To do |
1) Name each aspect of Machu Picchu's intensity that the Cusco travel essay lists as something the tour group was coming down from.
2) According to the Cusco travel essay, what has the mortarless Inca stonework endured?
3) Continue the Cusco travel essay from where it stops.

++++ Text provided ++++

Breathing
The Release After the Climb
I didn’t expect Cusco to feel the way it did.
By the time we arrived, our little tour group was coming down from the intensity of Machu Picchu—the logistics, the timing, the crowds, the constant movement forward. There was a kind of pressure there I hadn’t anticipated. Breathless, but not in the romantic sense. Restricted. Managed. Always aware of the clock.
And then suddenly, Cusco: Bright. Open. Alive.
It felt like stepping out into fresh air—which is ironic, given Machu Picchu’s misty mountaintop setting. But here, the pressure dissolved. The streets opened up. The energy shifted. Our pace softened. We exhaled.
Cusco didn’t ask us to rush. It welcomed us in.
A City That Lives
What surprised me most was how alive Cusco felt.
Yes, there were tourists—but there were also locals everywhere, going about their daily lives. Life didn’t rush outward here. It opened slowly—through doorways, across courtyards, behind stone walls. Walking the narrow streets, I found myself peeking into restaurants and shops, catching small, warm moments that made the city feel lived-in rather than performed.
You didn’t hear the city shouting. You sensed it breathing.
The light was extraordinary—expressive clouds drifting across blue skies, casting shadows on historic stone walls. Bright doors tucked into narrow streets. Flower pots climbing staircases. Color everywhere.
And threaded through it all: the legacy of the Incas. Their stonework still holding fast, mortarless blocks fitted together so precisely they’ve endured centuries of earthquakes and change. You could see history everywhere, but it didn’t feel distant. It felt integrated. Present.
Cusco wasn’t asking to be admired from a distance. It was inviting us to wander.

++++ Dataset content ++++

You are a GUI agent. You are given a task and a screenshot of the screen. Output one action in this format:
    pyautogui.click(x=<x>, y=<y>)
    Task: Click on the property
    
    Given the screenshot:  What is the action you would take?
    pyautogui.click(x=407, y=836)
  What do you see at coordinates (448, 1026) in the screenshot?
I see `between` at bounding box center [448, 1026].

++++

Results for each task |
1)
- The logistics
- The timing
- The crowds
- The constant movement forward

2) It has endured centuries of earthquakes and change.

3)
The Choice We Had to Make
We only had one full day in Cusco.
That meant a choice: an all-day excursion—Rainbow Mountain, horseback riding, whitewater rafting—or staying in the city itself. I chose to stay. Why rush away from a place that finally felt like we could breathe?
Some of us made different choices, and later we all agreed on the same thing: we could have used one more day. One more day to wander without an agenda. To do both the excursion and the city. To linger.
That constraint lingered with me—the familiar tension of wanting to experience something fully, but having to choose how. Still, the day we had felt rich.
Our guide, Mary, moved us through the city with her warmth and humor—not just through streets but through stories. We visited a local jewelry workshop, where artisans crafted their pieces by hand—and I bought a ring as a small trinket of my trip. And we discovered a new favorite lollipop (a small joy I still think about). We passed through San Pedro Market—a sensory overload in the best way. Locals shopping, vendors calling out, aisles devoted to everything imaginable. Nothing wasted. Nothing polished for show.
Life, in motion. And it felt easy to be there.
San Blas, Cusco
Where the Journey Softened
Cusco felt like the place where the journey softened.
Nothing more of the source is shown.